Pelajar Ini Dihukum 6 Bulan Penjara, Hanya Karena Menabrak Trotoar

  • Whatsapp

SURABAYA – beritalima.com, Yosafat Karel Sitania Pedi, pelajar sekaligus. terdakwa kasus kecelakaan lalu lintas ini dikhwatirkan bakal tidak mempercayai penegakan hukum di Indonesia. Bagaimana tidak, terdakwa ini terpaksa harus menjalani hukuman penjara selama 6 bulan hanya lantaran menabrak trotoar.

Vonis 6 bulan penjara dibacakan oleh ketua majelis hakim Sifa’urosidin pada persidangan yang digelar dua Pengadilan Negeri (PN) Surabaya, “Menyatakan terdakwa Yosafat Karel Sitania Pedi terbukti bersalah menyebabkan kecelakaan lalu lintas tunggal yang mengakibatkan dua saksi mengalami luka-luka,” ujar hakim Sifa saat membacakan amar putusannya. Senin (9/4/2018).

> _Cuplikan Data_

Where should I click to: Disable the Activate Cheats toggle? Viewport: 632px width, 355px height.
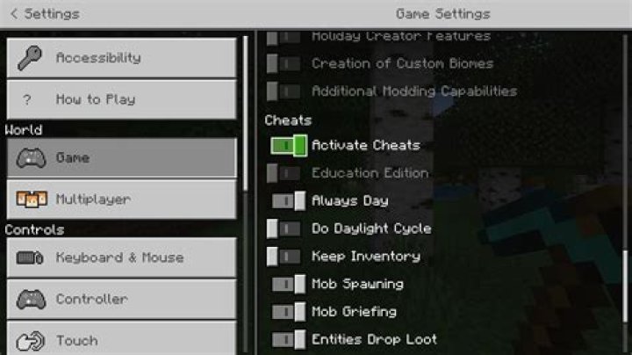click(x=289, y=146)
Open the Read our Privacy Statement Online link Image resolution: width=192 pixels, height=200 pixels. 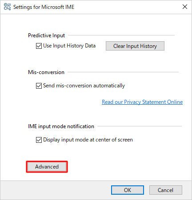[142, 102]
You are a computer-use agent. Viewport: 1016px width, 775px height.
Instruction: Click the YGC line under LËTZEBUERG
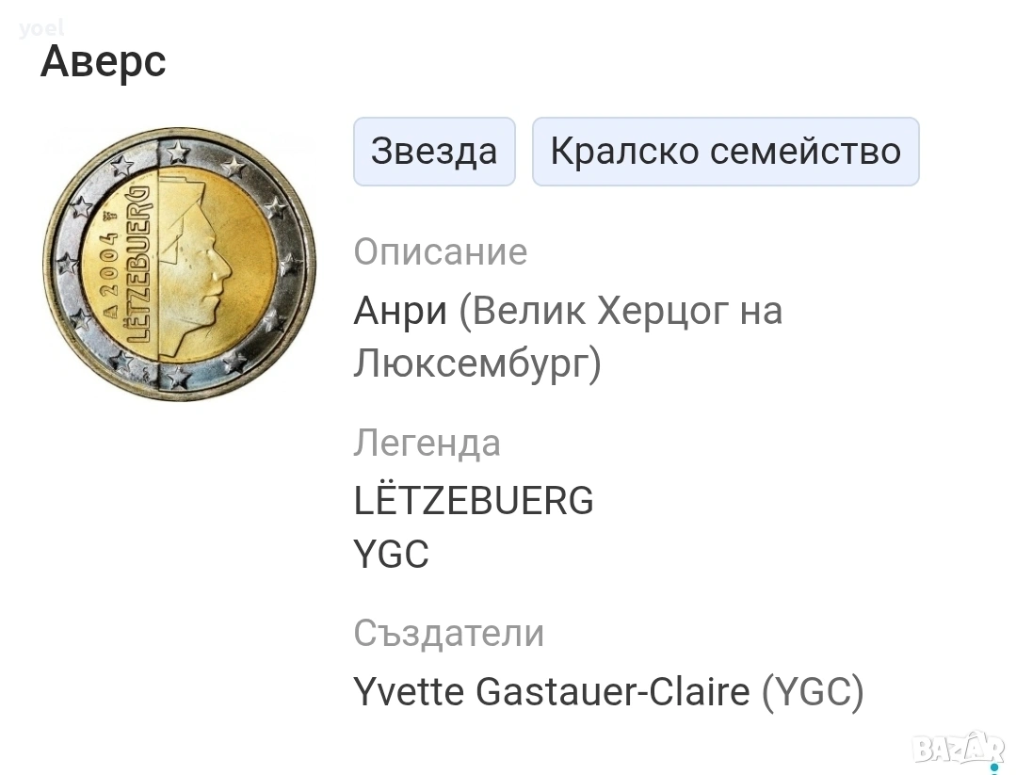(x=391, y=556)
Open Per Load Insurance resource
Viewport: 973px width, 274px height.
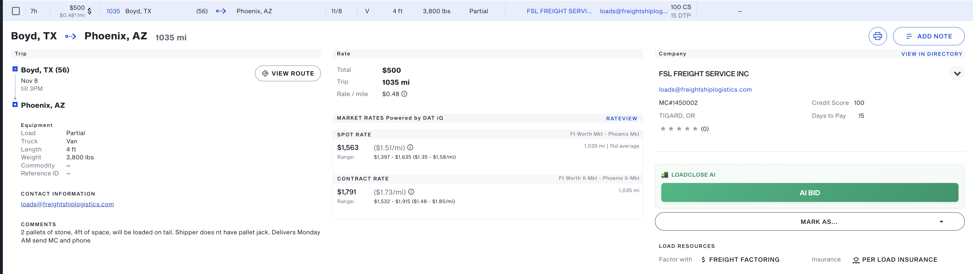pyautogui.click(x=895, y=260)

> _Tugas Anda_
Salin tanpa perubahan bagian berita tentang pelajar yang divonis karena menabrak trotoar, dimulai dengan "SURABAYA – beritalima.com, Yosafat" dan berlanjut hingga "lantaran menabrak trotoar.".

> _Penyelesaian Lengkap_
SURABAYA – beritalima.com, Yosafat Karel Sitania Pedi, pelajar sekaligus. terdakwa kasus kecelakaan lalu lintas ini dikhwatirkan bakal tidak mempercayai penegakan hukum di Indonesia. Bagaimana tidak, terdakwa ini terpaksa harus menjalani hukuman penjara selama 6 bulan hanya lantaran menabrak trotoar.